Items from a dataset:

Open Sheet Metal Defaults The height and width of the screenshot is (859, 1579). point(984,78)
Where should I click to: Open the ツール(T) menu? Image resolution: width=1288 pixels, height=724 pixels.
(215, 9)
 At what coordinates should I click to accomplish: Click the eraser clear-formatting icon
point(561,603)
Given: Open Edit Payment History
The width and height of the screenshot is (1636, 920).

## HOW TO COMPLETE THIS TASK
Wherever the string "screenshot" appears in the data above, report the whole line.

## SOLVED PROBLEM
Open Sheet Metal Defaults The height and width of the screenshot is (859, 1579). point(984,78)
The width and height of the screenshot is (1636, 920).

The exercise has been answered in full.